For years, the College has been home to a variety of bands, acapella groups, chamber music ensembles, improvisational comedy troupes and more. Wide-ranging as the performance venues are on campus, however, there still remains much to be explored. This semester, the newly formed group Middlebury Discount Comedy, also known as MDC, is working to fill a niche that has yet to take hold in the College’s arts scene: sketch comedy.

As opposed to improv comedy, in which nearly all of the material is conjured at the spur of the moment during the performance, a sketch comedy show is made up of a series of short, pre-rehearsed scenes. Of the 20 people who attended the open informational meeting for MDC at the beginning of the semester, twelve students returned with audition sketches, and have been official members of the group since then: Faraz Ahmad ’19, Isabella Alonzo ’18, Liana Barron ’18, Dan Fulham ’18, Shannon Gibbs ’18, Alexander Herdman ’17, Marney Kline ’17.5, Sebastian LaPointe ’18, Peter Lindholm ’17.5, Jack Ralph ’18, Greg Swartz ’17.5 and Joseph Haggerty ’19.
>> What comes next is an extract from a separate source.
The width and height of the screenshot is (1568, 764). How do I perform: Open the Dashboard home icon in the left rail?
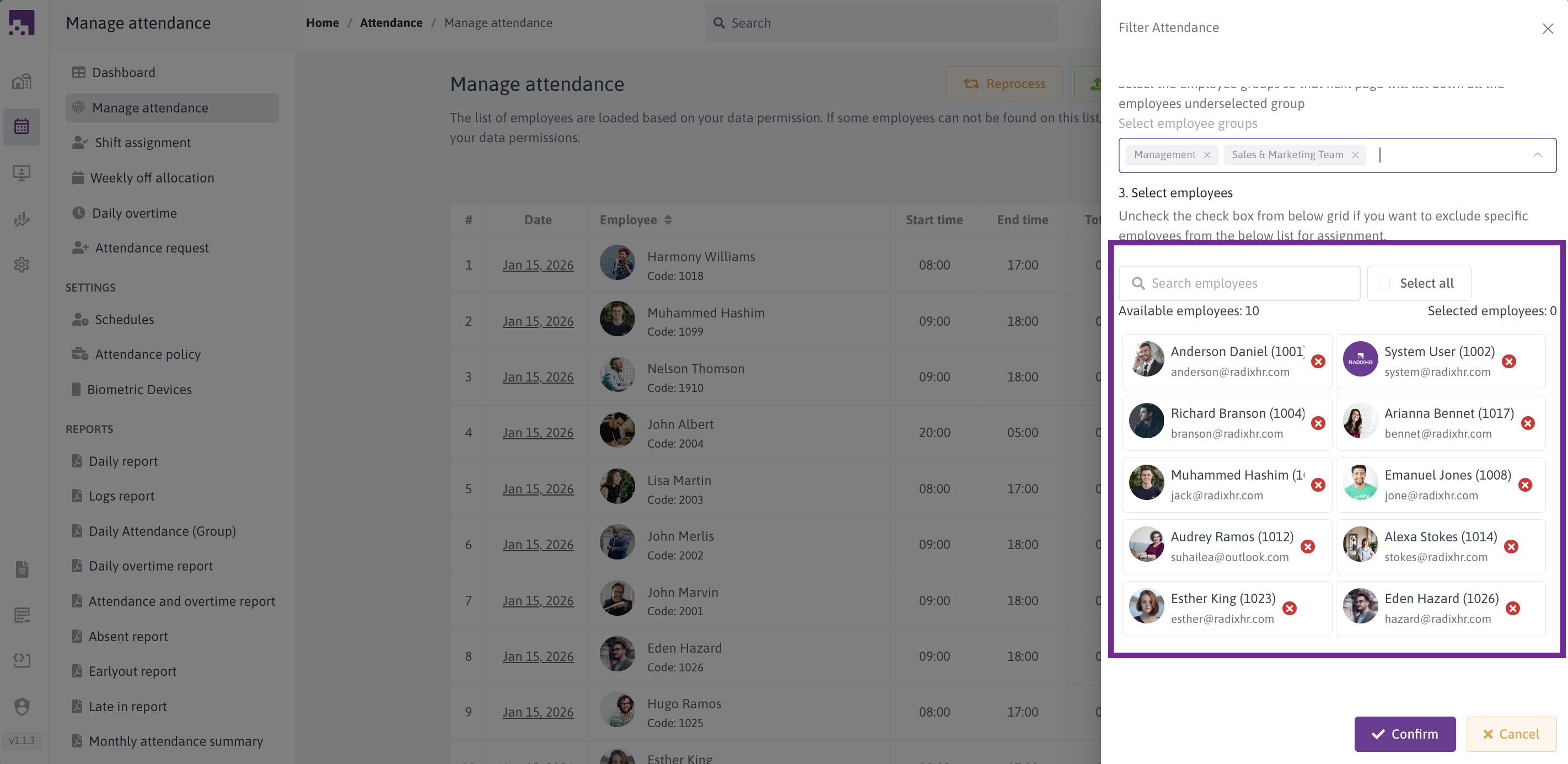coord(22,81)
Founded by Shannon Gibbs ’18, MDC is devoted to the creation and interpretation of completely original sketches. In putting together the group, Gibbs explained that she was mainly looking for “a team of writers who could act and actors who could write.”

Six members are theatre majors, five serve as main writers and one works as the technical director. Associate Professor of Theatre Alex Draper acts as the group’s faculty advisor. Providing guidance in the production aspect of the show, he has helped set the stage for high-quality props, costumes and technical work.
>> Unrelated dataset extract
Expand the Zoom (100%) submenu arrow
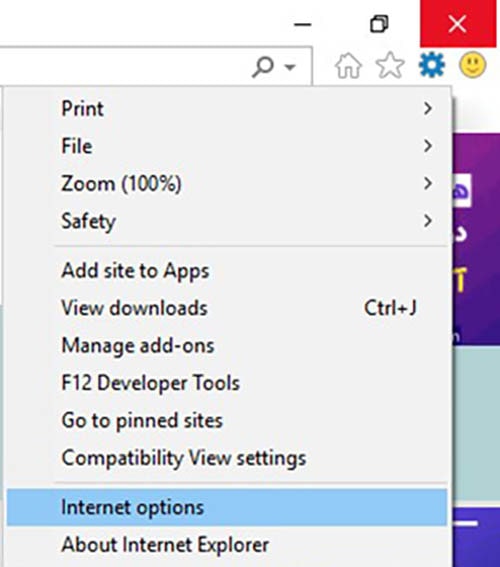Image resolution: width=500 pixels, height=567 pixels. tap(428, 183)
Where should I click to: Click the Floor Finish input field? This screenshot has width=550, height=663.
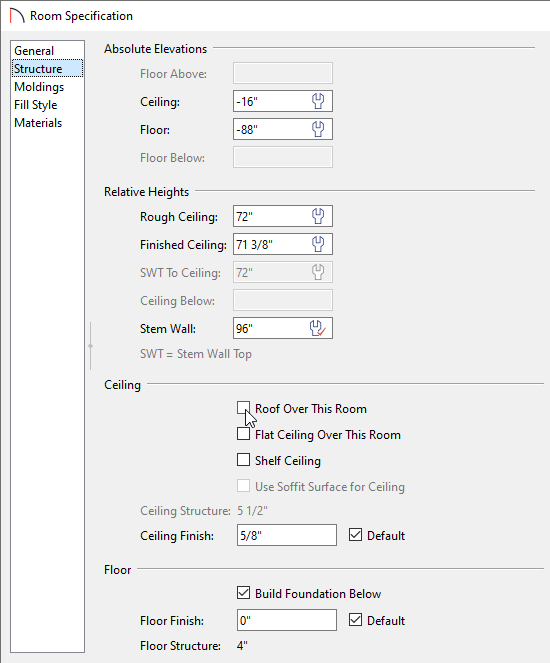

Members of MDC view their work as a unique forum for humor on campus.

“This is a necessary outlet for comedy that I think has been missing from Middlebury and that we are more than happy to supply,” Swartz said. “We’ve become accustomed to certain formats, but there’s so much more out there that Middlebury as a school has not really embraced.”
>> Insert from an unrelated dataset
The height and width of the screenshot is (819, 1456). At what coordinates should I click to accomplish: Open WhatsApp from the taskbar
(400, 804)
“With sketch comedy, you can meticulously craft what you want your product to be,” Dan Fulham explained. “Improv is awesome, but if there is some sort of point, you can focus what you’re doing a little more.”

For some artists, the pre-written and pre-rehearsed nature of sketch comedy not only provides a mechanism for more nuanced messaging, but also allows for more comfortable expression onstage. Most members of MDC have experimented with improv before, but found it to be incongruent with their natural performance style.

“Improv is hard and scary, because you have a lot of pressure to be funny,” Alonzo explained. “So it’s impressive to watch the other groups do what they do, but at the same time, I’m very comfortable with scripted things, because I get to read it over and over and interpret it how I want.”

Besides starring in a few commercials as a child, Ahmad ’19 had not taken part in any performance venues prior to joining MDC, but described his experience thus far as a “blast.” His integration into the group speaks to the accessibility that the sketch comedy format provides.

That is not to say that the organization has not encountered its fair share of challenges, however. In the crafting of completely original sketches, members have inevitably struggled with writer’s block.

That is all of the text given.